THE MOBILE BODY PAINTINGS OF MAGDALENA FERNÁNDEZ

Magdalena Fernández's Mobile Body Paintings arrived at the Clavijero Cultural Center, in Morelia, to breathe with the Mexican public.

THE MOBILE BODY PAINTINGS OF MAGDALENA FERNÁNDEZ

The exhibition includes the videos of the series Pinturas Móviles Corporales (Body Moving Paintings). With these works, made in Venezuela and Mexico, the starting point are persons and, with them, different connections and forms are traced in space to address issues as diverse as the sea, scarcity, resilience, the alignment of consciences and the reunion with the souls of loved ones. But beyond the discourse, it seeks to explore the strength of the common. Therefore, in addition to the final result of the videos, the experience is a fundamental part and one of the main objectives of these works.

 

The unifying force of shared work.

The first of these videos made was Mares, in 2017. With it the artist seeks to address the different states of the sea, through the human body and breathing. It took place in a crucial year for Venezuelans, when many young people were arrested and killed in the streets of the country's cities while protesting the political and economic situation. The group experience of this work, which spanned a year, somehow also seeks to empower the energy and light of all participants in such dark times for Venezuela. In the same integrated way that in the sea, the particles of air and water generate movement and strength.

 

Two years later the artist made other videos in her hometown (1pmc019, 2pmc019, 3pmc019), this time to symbolically talk about the shortages in Venezuela. In this way she is taking a stand on the lack of bread, water and light, basic elements for life. At the same time, she seeks to celebrate the resilient and emancipating strength of Venezuelans. On this occasion she also made two videos of a human grid that moves to the rhythm of the group's breathing (4pmc019 and 5pmc019). Through the collective movement and the rhythmic breathing of this work, Fernández wants to make visible the possibility of union and the alignment of individual consciences.
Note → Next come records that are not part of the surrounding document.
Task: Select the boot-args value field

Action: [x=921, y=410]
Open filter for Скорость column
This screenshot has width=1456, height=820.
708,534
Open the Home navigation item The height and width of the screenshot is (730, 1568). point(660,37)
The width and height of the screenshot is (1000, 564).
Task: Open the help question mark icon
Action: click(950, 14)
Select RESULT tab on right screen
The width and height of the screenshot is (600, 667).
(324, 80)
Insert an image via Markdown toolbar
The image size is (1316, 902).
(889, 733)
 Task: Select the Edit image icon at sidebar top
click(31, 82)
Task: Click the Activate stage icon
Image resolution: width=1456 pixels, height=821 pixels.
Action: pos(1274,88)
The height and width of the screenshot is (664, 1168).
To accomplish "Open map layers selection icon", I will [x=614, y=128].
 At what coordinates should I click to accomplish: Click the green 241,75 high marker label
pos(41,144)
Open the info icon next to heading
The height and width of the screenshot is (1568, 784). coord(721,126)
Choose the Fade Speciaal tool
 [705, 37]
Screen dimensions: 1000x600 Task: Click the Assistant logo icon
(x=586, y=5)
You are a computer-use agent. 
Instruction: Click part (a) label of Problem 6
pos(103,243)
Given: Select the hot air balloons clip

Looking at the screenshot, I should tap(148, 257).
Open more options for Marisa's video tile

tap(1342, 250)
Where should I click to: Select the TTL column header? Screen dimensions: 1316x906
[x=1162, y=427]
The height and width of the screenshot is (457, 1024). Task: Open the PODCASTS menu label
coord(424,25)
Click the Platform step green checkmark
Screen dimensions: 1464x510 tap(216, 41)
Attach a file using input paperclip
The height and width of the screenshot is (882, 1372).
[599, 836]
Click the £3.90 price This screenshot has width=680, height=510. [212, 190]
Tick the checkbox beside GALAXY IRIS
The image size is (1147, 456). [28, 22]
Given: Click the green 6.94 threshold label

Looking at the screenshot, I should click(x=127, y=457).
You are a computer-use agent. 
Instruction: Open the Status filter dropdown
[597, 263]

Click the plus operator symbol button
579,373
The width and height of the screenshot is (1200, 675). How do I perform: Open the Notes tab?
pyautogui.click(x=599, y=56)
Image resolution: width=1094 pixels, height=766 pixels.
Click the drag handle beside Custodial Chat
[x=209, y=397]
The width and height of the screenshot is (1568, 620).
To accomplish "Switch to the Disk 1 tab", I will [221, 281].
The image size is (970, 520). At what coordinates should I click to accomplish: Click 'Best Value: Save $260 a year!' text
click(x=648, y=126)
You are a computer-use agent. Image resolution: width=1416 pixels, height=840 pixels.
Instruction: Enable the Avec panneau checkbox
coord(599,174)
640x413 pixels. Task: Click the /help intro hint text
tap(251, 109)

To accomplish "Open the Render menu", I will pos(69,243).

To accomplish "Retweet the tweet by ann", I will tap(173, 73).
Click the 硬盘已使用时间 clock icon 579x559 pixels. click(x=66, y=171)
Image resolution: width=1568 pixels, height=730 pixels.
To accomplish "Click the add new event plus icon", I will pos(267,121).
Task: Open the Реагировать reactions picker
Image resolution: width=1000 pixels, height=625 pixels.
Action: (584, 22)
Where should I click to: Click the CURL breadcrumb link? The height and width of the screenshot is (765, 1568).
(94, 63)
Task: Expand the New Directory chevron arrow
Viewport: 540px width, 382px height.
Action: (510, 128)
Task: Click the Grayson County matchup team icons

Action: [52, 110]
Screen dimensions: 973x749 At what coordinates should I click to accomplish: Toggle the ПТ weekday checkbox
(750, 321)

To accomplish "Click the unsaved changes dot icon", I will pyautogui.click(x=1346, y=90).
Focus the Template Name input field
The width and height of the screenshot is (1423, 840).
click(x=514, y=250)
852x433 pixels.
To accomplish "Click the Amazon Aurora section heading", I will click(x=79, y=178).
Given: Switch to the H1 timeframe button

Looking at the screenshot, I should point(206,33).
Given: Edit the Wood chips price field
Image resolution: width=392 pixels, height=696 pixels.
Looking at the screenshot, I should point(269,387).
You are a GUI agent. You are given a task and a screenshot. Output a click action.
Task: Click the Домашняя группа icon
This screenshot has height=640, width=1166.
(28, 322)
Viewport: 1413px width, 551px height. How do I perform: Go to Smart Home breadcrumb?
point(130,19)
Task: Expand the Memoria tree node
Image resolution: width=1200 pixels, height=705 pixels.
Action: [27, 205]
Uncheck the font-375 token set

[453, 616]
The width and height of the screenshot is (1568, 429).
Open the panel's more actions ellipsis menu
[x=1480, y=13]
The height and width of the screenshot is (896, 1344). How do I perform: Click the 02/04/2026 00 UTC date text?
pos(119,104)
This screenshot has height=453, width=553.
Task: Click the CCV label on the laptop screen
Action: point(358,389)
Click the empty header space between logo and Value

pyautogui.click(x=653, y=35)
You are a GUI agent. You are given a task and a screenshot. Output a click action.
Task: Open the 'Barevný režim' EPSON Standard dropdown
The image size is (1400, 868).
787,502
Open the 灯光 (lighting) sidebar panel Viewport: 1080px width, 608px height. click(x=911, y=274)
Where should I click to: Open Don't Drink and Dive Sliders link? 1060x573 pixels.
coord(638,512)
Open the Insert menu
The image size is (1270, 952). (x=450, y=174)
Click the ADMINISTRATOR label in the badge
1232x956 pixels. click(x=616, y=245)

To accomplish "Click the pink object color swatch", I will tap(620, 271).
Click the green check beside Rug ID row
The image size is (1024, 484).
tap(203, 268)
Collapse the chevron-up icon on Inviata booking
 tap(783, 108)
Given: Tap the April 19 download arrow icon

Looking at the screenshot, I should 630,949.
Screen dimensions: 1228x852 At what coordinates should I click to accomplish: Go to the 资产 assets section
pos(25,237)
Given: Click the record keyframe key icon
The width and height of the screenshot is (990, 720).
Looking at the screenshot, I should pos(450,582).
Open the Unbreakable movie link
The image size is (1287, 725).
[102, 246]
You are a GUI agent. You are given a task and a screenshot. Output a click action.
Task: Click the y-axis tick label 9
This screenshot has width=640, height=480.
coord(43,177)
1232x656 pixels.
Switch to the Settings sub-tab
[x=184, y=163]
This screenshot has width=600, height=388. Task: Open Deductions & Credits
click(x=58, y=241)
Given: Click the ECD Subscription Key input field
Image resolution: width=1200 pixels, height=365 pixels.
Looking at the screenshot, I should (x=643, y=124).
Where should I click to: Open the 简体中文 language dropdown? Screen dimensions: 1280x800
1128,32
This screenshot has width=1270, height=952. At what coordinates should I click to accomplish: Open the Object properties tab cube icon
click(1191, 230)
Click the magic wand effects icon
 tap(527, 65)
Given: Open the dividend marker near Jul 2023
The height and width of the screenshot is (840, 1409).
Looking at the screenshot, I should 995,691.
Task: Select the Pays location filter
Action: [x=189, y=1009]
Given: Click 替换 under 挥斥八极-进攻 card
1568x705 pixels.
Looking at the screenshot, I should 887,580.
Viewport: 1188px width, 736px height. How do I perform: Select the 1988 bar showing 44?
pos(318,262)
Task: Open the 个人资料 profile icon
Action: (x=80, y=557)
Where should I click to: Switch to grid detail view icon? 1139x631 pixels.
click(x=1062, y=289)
A look at the Día de los muertos (Day of the Dead)

In 2022, Alejandro Ramírez Magaña, through the Cinépolis Foundation, invites Magdalena Fernández to show two of her video installations at the Clavijero Cultural Center and the artist seizes this invitation and proposes to make a series of videos, in the cultural center itself, but this time focusing on Mexican themes, specifically on the cempasúchil flower, so important in the celebration of the Día de los Muertos, and on the monarch butterflies, which end their migratory journey precisely in Michoacán.